On the contrary, I think folks that always try to find some sort of hypocrisy in how folks choose to not spend their money are broken.
It seems too cynical by half, and completely discards any sort of relative morality to one's purchasing decisions. I have also long suspected that there is a selfish motivation to it - as if to assuage your (again, the royal your) own morality about how you choose to spend your own money, you need to tear down other people's choices.
It's the same kind of performative virtue signaling that led someone at the New York Times to call him racist twice in the first two sentences of his own obituary.
Ignore is not only bliss, but necessary.
> Ignore is not only bliss, but necessary.
It honestly depends on the time, if we as a society wants change, some amount of uncomfort is needed to better shape it for the needs/affordability of the average person but also a lot of people don't want to face that uncomfort so they wish to be ignorant partially being the reason that some of the issues are able to persist even in a democratic system
I had to look it up as well: https://en.wikipedia.org/wiki/Saxon_genitive
You phrased this as an either-or thing, so I am actually genuinely curious....what exactly is wrong with this attitude?
We as people do a lot of things in our lives that probably don't make a difference, but that makes us feel better as individuals. Genuinely, what's the harm in cutting something out of your life because it makes you feel better?
Not capitalism but rather in any globalized and industrialized reality I would think. Anything beyond cottage production and you very rapidly lose the ability to propagate blame.
https://en.wikipedia.org/wiki/Apostrophe#Singular_nouns_endi...
The same page also covers the broader subject more generally.
https://en.wikipedia.org/wiki/Apostrophe#Possessive_apostrop...
> One would therefore say "I drank the glass's contents" to indicate drinking from one glass, but "I drank the glasses' contents" after also drinking from another glass.
Every time I stop to appreciate these details that I never really have to think about I feel sorry for those forced to pick up English as a second language. Formal latin should have remained the language of academics and international trade. We really screwed up.

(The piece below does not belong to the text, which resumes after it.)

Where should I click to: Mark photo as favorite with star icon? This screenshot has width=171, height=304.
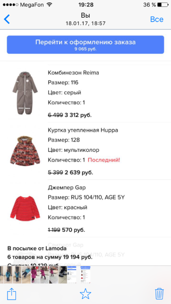click(85, 294)
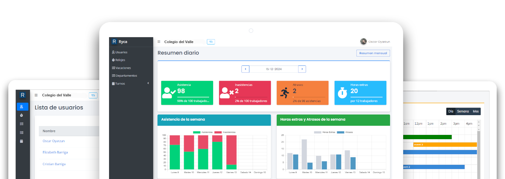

Because yeah, if you can't imagine ever genuinely standing up for anything, of course the idea is gonna feel fake and embarrassing.
People genuinely feel his behavior sucked, dude, and it's not "performative" to say so, it's normal human social behavior. Shaming and scorn are powerful tools and we use them to set norms.
So no, nobody cares if Scott Adams doesn't get $4 and has a sad. People care a lot about making it clear that egregious and ugly beliefs will be met with scorn. If that makes you feel bad, well, good. That's the point.
Everything combined, I feel like its the time for a movement/ genuine support towards indie web or small tech (passionate people making software that they themselves want/wanted)
I think if formal Latin was really that great a language, it would have endured much longer. Latin is a horribly complicated language, and this is probably a big reason why "vulgar Latin" came about, and why Latin-influenced languages evolved from it (Spanish, French, Portuguese, etc.), yet were neither actual Latin themselves, nor as complicated.
There's a good reason English is so popular these days, and it's not just US dominance. English is a really easy language to learn poorly. It's hard to get all the little details right (like this apostrophe stuff), especially for formal writing, and it's hard to really master it, but it's really easy to learn it at a basic level and become decently conversational with it. You'll make lots of mistakes at this level, but it doesn't matter because with the way the language works, listeners will still understand you just fine. It's not like highly inflected languages where conjugating something incorrectly suddenly changes the meaning completely.
A complicated language like formal Latin makes sense if you want your language to be more like a rigid technical specification: it leaves much less room for ambiguity. But this is not at all easy for speakers of other languages to learn well enough as a 2nd language for international trade.
Just look at this thread, several comments about "oh yeah that's what people without morals always say." As if whether someone spends $10 on an old book of Dilbert comics has far-reaching moral implications.
I always find it funny how these sorts of things always seem to roll one way. You can be supportive of him all you like, but if you're going to distance yourself, do it quietly - preferably silently - and please don't say anything that might cause anyone to feel bad about it.
I will admit that I haven't read Dilbert regularly since the early 00's, and certainly not since Adams revealed his uglier side - but that has more to do with me finding out about and preferring Achewood's Roast Beef as my comic surrogate computer nerd.